* _Task 1_
Return everything from "The above SQL statement prints" down to "us a result." in the SQL injection walkthrough, copied word for word.
* _Task 2_
According to the SQL injection walkthrough, how many columns is the query concluded to use?

* _Passage to read_
⟨

Exploitation

SQL Injection

After testing for LFI and RFI and SQLi, we learn the the application is vulnerable to SQL injection by implementing the sleep command. For the following exploitation, we will use the manual method for OSCP practice and the SQLi method for better practice.

Method 1: Manual SQLi

testing with the SQLi sleep command, this demonstrates that the webpage is vulnerable to SQL injection the %20 is a space that is URL encoded

successful

Likewise you can do it this method:

Checking for columns using the ORDER BY SQLi

Step 1: Column Enumeration

Select * FROM table
ORDER BY column-name

The above SQL statement prints out all the columns in the "table" table and orders the result based on the column "column-name" with column-name, you can use an interger instead of column-name.

Example:

Select * FROM table
ORDER BY 1

The above statement prints out all the columns in the table "table" and orders teh result based on the first column in the table. Knowing that we can abuse it by ordering a column that does not exist. If the column does not exist we will either:

  • Have the application behave weirdly or

  • Have the application throw an error based on the validation that is being done at the backend.

To enumerate the number of columns, we will use the ORDER BY SQL statement until the application throws an error or no longer gives us a result.

ORDER BY 7

Because of the above SQL statements, we can conclude that the query is using exactly 7 columns. Let's determine which of these columns are getting outputted on the page.

⟩

* _Material provided_
⟨

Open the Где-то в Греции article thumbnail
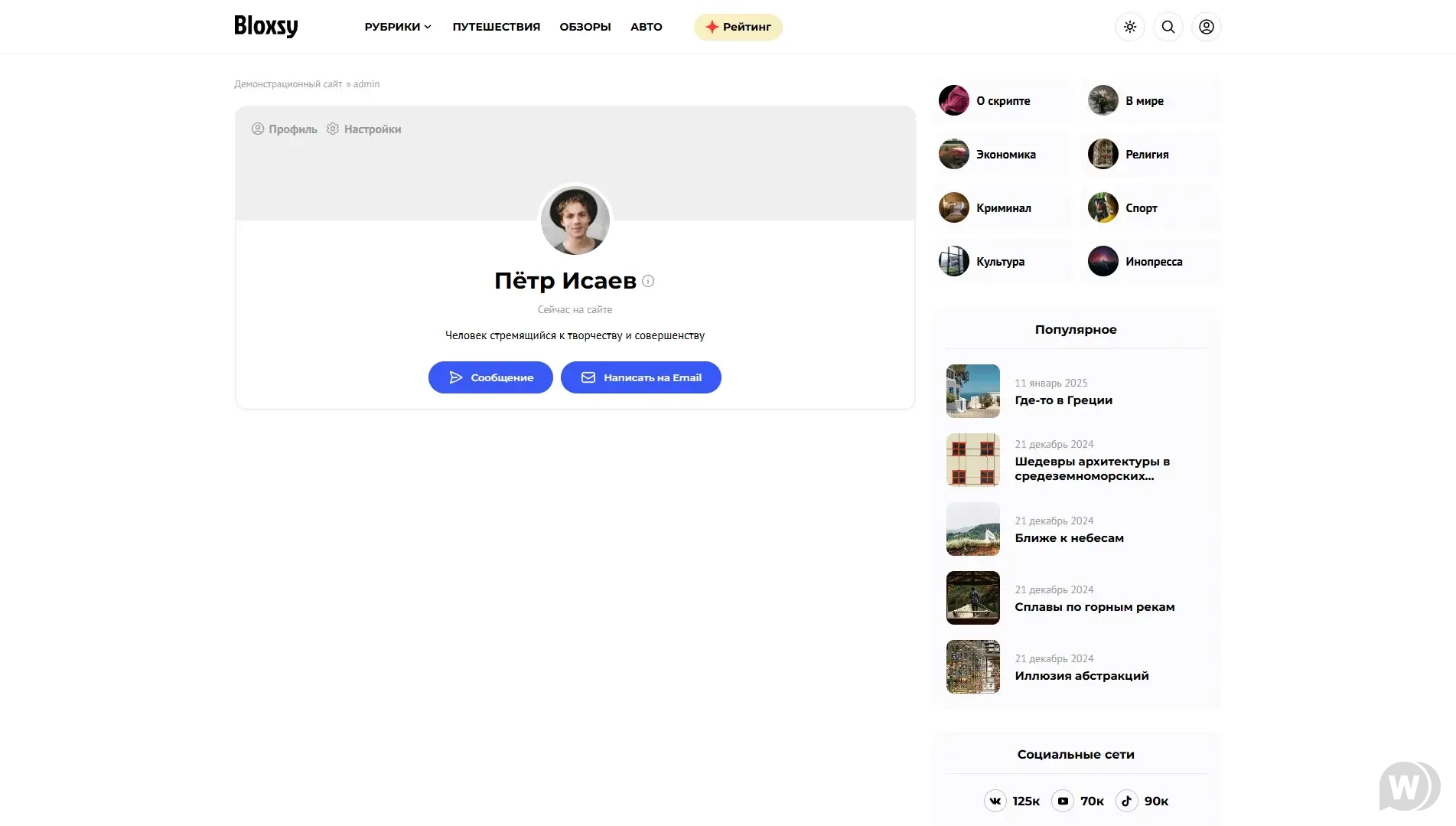Image resolution: width=1456 pixels, height=826 pixels. coord(972,391)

⟩

* _Complete answer 1_
The above SQL statement prints out all the columns in the "table" table and orders the result based on the column "column-name" with column-name, you can use an interger instead of column-name.

Example:

Select * FROM table
ORDER BY 1

The above statement prints out all the columns in the table "table" and orders teh result based on the first column in the table. Knowing that we can abuse it by ordering a column that does not exist. If the column does not exist we will either:

  • Have the application behave weirdly or

  • Have the application throw an error based on the validation that is being done at the backend.

To enumerate the number of columns, we will use the ORDER BY SQL statement until the application throws an error or no longer gives us a result.

* _Complete answer 2_
Exactly 7 columns.